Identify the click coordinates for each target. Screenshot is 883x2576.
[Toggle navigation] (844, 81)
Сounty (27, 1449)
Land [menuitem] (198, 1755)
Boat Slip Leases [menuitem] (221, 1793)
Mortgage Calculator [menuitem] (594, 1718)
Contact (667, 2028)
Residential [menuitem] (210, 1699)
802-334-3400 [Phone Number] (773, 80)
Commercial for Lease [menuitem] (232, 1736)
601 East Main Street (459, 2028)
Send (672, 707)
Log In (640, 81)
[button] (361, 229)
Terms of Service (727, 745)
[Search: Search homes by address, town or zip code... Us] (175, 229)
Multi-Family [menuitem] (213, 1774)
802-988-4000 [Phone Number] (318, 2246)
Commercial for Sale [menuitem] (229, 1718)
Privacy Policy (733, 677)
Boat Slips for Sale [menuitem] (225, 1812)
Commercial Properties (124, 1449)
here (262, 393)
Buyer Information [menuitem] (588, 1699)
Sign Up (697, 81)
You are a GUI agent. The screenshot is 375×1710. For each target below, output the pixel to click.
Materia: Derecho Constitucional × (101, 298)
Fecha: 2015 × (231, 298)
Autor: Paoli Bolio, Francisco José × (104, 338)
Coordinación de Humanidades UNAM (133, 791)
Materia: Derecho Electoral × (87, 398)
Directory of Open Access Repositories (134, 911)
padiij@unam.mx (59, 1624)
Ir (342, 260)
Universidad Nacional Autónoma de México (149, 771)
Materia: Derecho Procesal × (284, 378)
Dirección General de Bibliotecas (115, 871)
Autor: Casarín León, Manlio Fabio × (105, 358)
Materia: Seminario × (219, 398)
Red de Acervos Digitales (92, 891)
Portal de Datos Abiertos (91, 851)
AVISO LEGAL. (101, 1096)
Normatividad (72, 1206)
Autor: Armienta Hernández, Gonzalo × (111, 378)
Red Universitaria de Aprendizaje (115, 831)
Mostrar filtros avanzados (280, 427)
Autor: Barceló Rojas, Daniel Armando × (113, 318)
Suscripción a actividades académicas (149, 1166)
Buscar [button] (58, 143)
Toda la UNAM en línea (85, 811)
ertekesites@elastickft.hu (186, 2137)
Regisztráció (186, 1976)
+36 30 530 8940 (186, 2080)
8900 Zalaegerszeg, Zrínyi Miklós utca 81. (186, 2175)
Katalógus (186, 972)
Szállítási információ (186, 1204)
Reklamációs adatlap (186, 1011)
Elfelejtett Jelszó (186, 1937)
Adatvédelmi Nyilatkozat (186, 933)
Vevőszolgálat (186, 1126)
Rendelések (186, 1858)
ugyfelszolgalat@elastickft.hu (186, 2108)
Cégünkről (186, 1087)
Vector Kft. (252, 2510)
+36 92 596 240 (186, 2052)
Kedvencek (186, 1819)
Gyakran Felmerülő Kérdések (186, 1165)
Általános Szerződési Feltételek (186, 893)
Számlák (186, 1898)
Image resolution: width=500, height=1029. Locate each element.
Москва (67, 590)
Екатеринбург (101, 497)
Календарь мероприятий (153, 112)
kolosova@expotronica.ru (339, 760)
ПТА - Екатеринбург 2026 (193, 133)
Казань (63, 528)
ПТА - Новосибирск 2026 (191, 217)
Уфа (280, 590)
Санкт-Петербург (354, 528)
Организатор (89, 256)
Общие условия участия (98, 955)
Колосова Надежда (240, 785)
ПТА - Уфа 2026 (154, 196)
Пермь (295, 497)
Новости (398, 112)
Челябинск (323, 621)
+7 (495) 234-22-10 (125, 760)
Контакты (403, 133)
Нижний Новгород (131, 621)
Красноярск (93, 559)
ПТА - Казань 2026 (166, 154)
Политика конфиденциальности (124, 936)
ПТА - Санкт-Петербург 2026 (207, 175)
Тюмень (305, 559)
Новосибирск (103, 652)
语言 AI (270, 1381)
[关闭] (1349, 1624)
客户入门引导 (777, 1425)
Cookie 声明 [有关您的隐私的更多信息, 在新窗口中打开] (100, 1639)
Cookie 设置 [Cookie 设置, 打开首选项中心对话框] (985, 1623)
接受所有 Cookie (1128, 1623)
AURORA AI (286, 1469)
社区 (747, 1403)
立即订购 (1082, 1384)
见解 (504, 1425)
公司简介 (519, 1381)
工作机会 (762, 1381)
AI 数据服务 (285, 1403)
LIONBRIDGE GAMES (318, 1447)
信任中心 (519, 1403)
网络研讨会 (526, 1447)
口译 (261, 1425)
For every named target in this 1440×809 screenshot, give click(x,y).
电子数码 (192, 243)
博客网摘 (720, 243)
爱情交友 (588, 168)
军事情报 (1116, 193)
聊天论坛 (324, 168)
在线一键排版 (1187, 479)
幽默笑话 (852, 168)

============================================================

→ Given problem
Place every line of the records above into a Markdown table with two columns, Row for a running number and Line for the text, and omit any blank lines.

→ Task output
| Row | Line |
|---|---|
| 1 | Identify the click coordinates for each target. Screenshot is 883x2576. |
| 2 | [Toggle navigation] (844, 81) |
| 3 | Сounty (27, 1449) |
| 4 | Land [menuitem] (198, 1755) |
| 5 | Boat Slip Leases [menuitem] (221, 1793) |
| 6 | Mortgage Calculator [menuitem] (594, 1718) |
| 7 | Contact (667, 2028) |
| 8 | Residential [menuitem] (210, 1699) |
| 9 | 802-334-3400 [Phone Number] (773, 80) |
| 10 | Commercial for Lease [menuitem] (232, 1736) |
| 11 | 601 East Main Street (459, 2028) |
| 12 | Send (672, 707) |
| 13 | Log In (640, 81) |
| 14 | [button] (361, 229) |
| 15 | Terms of Service (727, 745) |
| 16 | [Search: Search homes by address, town or zip code... Us] (175, 229) |
| 17 | Multi-Family [menuitem] (213, 1774) |
| 18 | 802-988-4000 [Phone Number] (318, 2246) |
| 19 | Commercial for Sale [menuitem] (229, 1718) |
| 20 | Privacy Policy (733, 677) |
| 21 | Boat Slips for Sale [menuitem] (225, 1812) |
| 22 | Commercial Properties (124, 1449) |
| 23 | here (262, 393) |
| 24 | Buyer Information [menuitem] (588, 1699) |
| 25 | Sign Up (697, 81) |
| 26 | You are a GUI agent. The screenshot is 375×1710. For each target below, output the pixel to click. |
| 27 | Materia: Derecho Constitucional × (101, 298) |
| 28 | Fecha: 2015 × (231, 298) |
| 29 | Autor: Paoli Bolio, Francisco José × (104, 338) |
| 30 | Coordinación de Humanidades UNAM (133, 791) |
| 31 | Materia: Derecho Electoral × (87, 398) |
| 32 | Directory of Open Access Repositories (134, 911) |
| 33 | padiij@unam.mx (59, 1624) |
| 34 | Ir (342, 260) |
| 35 | Universidad Nacional Autónoma de México (149, 771) |
| 36 | Materia: Derecho Procesal × (284, 378) |
| 37 | Dirección General de Bibliotecas (115, 871) |
| 38 | Autor: Casarín León, Manlio Fabio × (105, 358) |
| 39 | Materia: Seminario × (219, 398) |
| 40 | Red de Acervos Digitales (92, 891) |
| 41 | Portal de Datos Abiertos (91, 851) |
| 42 | AVISO LEGAL. (101, 1096) |
| 43 | Normatividad (72, 1206) |
| 44 | Autor: Armienta Hernández, Gonzalo × (111, 378) |
| 45 | Red Universitaria de Aprendizaje (115, 831) |
| 46 | Mostrar filtros avanzados (280, 427) |
| 47 | Autor: Barceló Rojas, Daniel Armando × (113, 318) |
| 48 | Suscripción a actividades académicas (149, 1166) |
| 49 | Buscar [button] (58, 143) |
| 50 | Toda la UNAM en línea (85, 811) |
| 51 | ertekesites@elastickft.hu (186, 2137) |
| 52 | Regisztráció (186, 1976) |
| 53 | +36 30 530 8940 (186, 2080) |
| 54 | 8900 Zalaegerszeg, Zrínyi Miklós utca 81. (186, 2175) |
| 55 | Katalógus (186, 972) |
| 56 | Szállítási információ (186, 1204) |
| 57 | Reklamációs adatlap (186, 1011) |
| 58 | Elfelejtett Jelszó (186, 1937) |
| 59 | Adatvédelmi Nyilatkozat (186, 933) |
| 60 | Vevőszolgálat (186, 1126) |
| 61 | Rendelések (186, 1858) |
| 62 | ugyfelszolgalat@elastickft.hu (186, 2108) |
| 63 | Cégünkről (186, 1087) |
| 64 | Vector Kft. (252, 2510) |
| 65 | +36 92 596 240 (186, 2052) |
| 66 | Kedvencek (186, 1819) |
| 67 | Gyakran Felmerülő Kérdések (186, 1165) |
| 68 | Általános Szerződési Feltételek (186, 893) |
| 69 | Számlák (186, 1898) |
| 70 | Image resolution: width=500, height=1029. Locate each element. |
| 71 | Москва (67, 590) |
| 72 | Екатеринбург (101, 497) |
| 73 | Календарь мероприятий (153, 112) |
| 74 | kolosova@expotronica.ru (339, 760) |
| 75 | ПТА - Екатеринбург 2026 (193, 133) |
| 76 | Казань (63, 528) |
| 77 | ПТА - Новосибирск 2026 (191, 217) |
| 78 | Уфа (280, 590) |
| 79 | Санкт-Петербург (354, 528) |
| 80 | Организатор (89, 256) |
| 81 | Общие условия участия (98, 955) |
| 82 | Колосова Надежда (240, 785) |
| 83 | ПТА - Уфа 2026 (154, 196) |
| 84 | Пермь (295, 497) |
| 85 | Новости (398, 112) |
| 86 | Челябинск (323, 621) |
| 87 | +7 (495) 234-22-10 (125, 760) |
| 88 | Контакты (403, 133) |
| 89 | Нижний Новгород (131, 621) |
| 90 | Красноярск (93, 559) |
| 91 | ПТА - Казань 2026 (166, 154) |
| 92 | Политика конфиденциальности (124, 936) |
| 93 | ПТА - Санкт-Петербург 2026 (207, 175) |
| 94 | Тюмень (305, 559) |
| 95 | Новосибирск (103, 652) |
| 96 | 语言 AI (270, 1381) |
| 97 | [关闭] (1349, 1624) |
| 98 | 客户入门引导 (777, 1425) |
| 99 | Cookie 声明 [有关您的隐私的更多信息, 在新窗口中打开] (100, 1639) |
| 100 | Cookie 设置 [Cookie 设置, 打开首选项中心对话框] (985, 1623) |
| 101 | 接受所有 Cookie (1128, 1623) |
| 102 | AURORA AI (286, 1469) |
| 103 | 社区 (747, 1403) |
| 104 | 立即订购 (1082, 1384) |
| 105 | 见解 (504, 1425) |
| 106 | 公司简介 (519, 1381) |
| 107 | 工作机会 (762, 1381) |
| 108 | AI 数据服务 (285, 1403) |
| 109 | LIONBRIDGE GAMES (318, 1447) |
| 110 | 信任中心 (519, 1403) |
| 111 | 网络研讨会 (526, 1447) |
| 112 | 口译 (261, 1425) |
| 113 | For every named target in this 1440×809 screenshot, give click(x,y). |
| 114 | 电子数码 (192, 243) |
| 115 | 博客网摘 (720, 243) |
| 116 | 爱情交友 (588, 168) |
| 117 | 军事情报 (1116, 193) |
| 118 | 聊天论坛 (324, 168) |
| 119 | 在线一键排版 (1187, 479) |
| 120 | 幽默笑话 (852, 168) |